TASK DETAILS »
Can you write this data out again, switching "Click" to "Select" everywhere and changing nothing else, with the pictures omitted?

- - - - - - -

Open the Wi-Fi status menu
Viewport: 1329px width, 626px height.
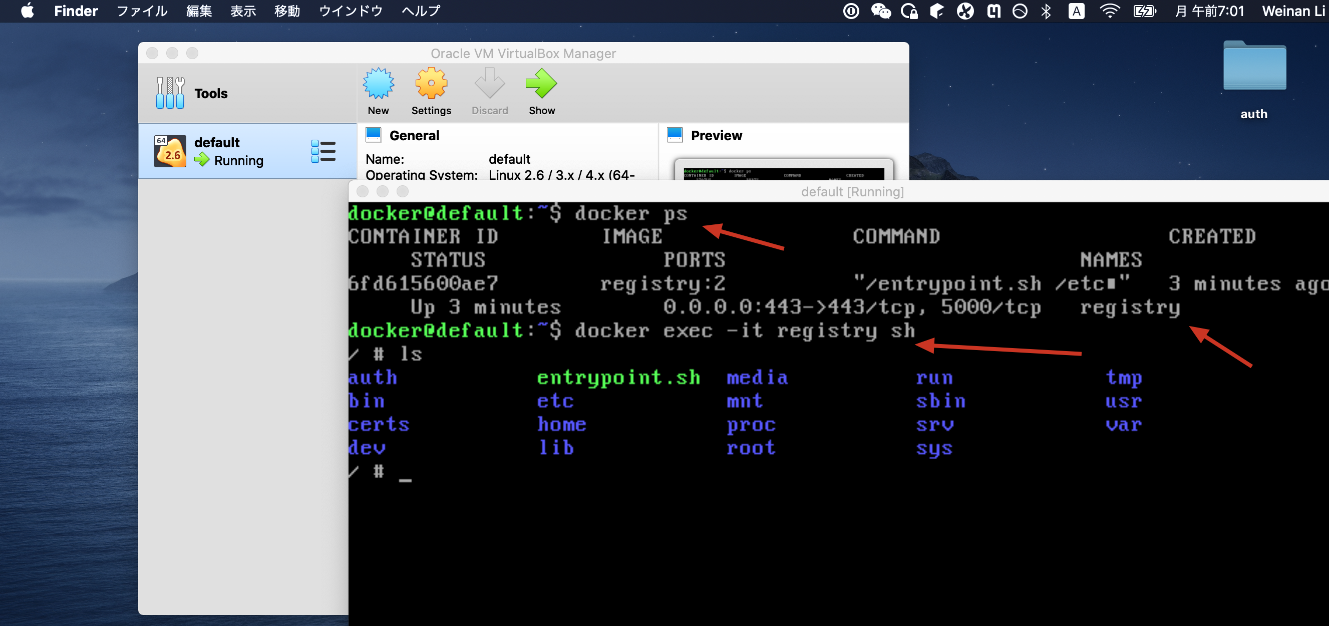(x=1110, y=11)
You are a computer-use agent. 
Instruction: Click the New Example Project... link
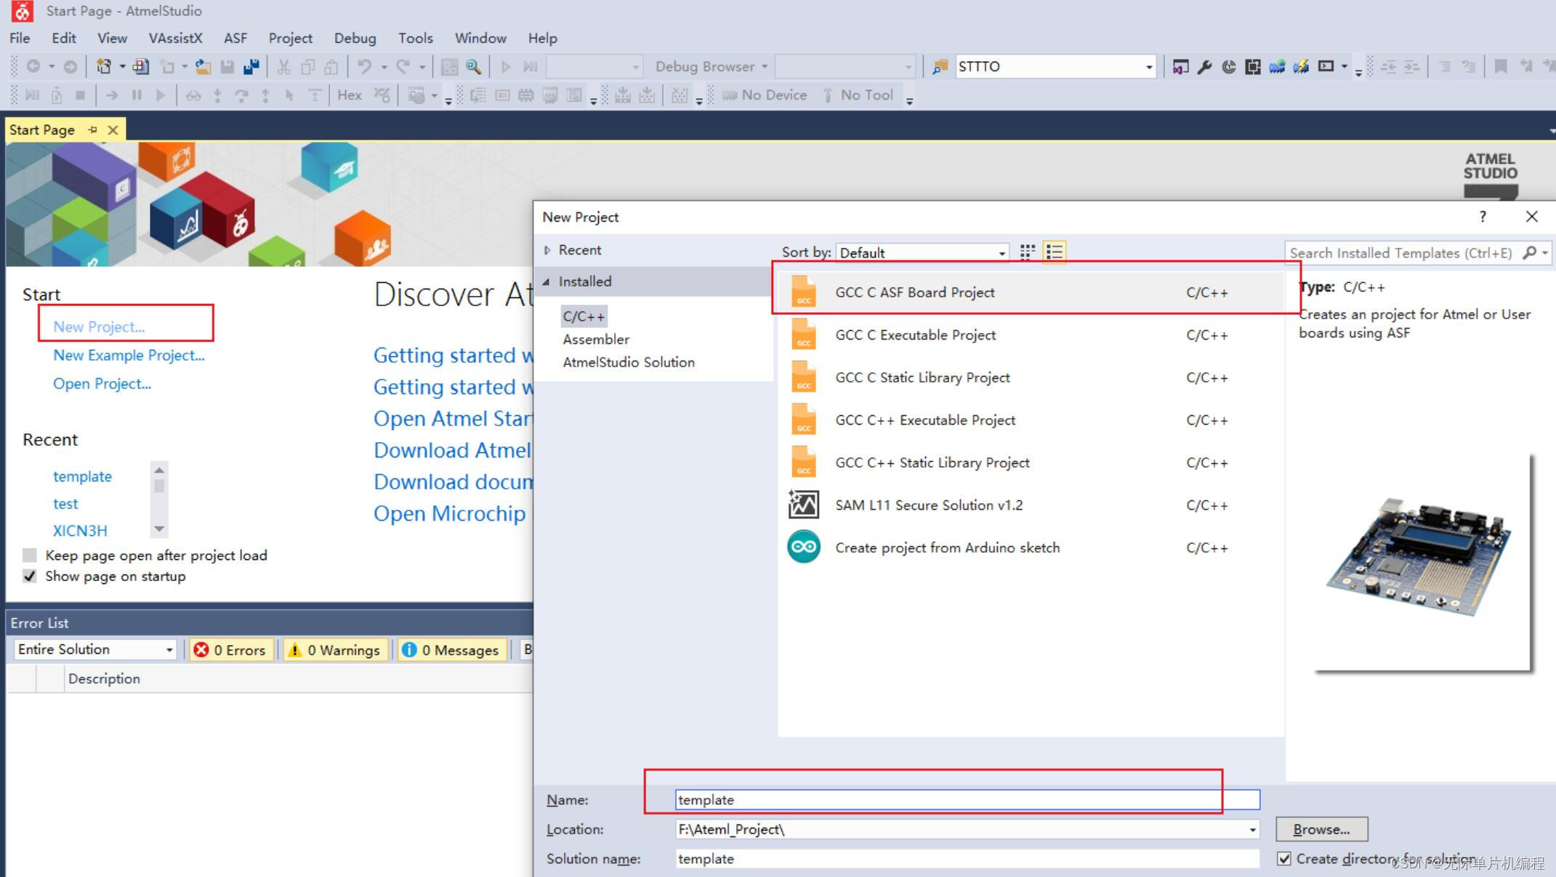129,356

- - - - - - -

REPLY TO THE EXERCISE »
Open the Wi-Fi status menu
Viewport: 1329px width, 626px height.
(x=1110, y=11)
You are a computer-use agent. 
Instruction: Select the New Example Project... link
129,356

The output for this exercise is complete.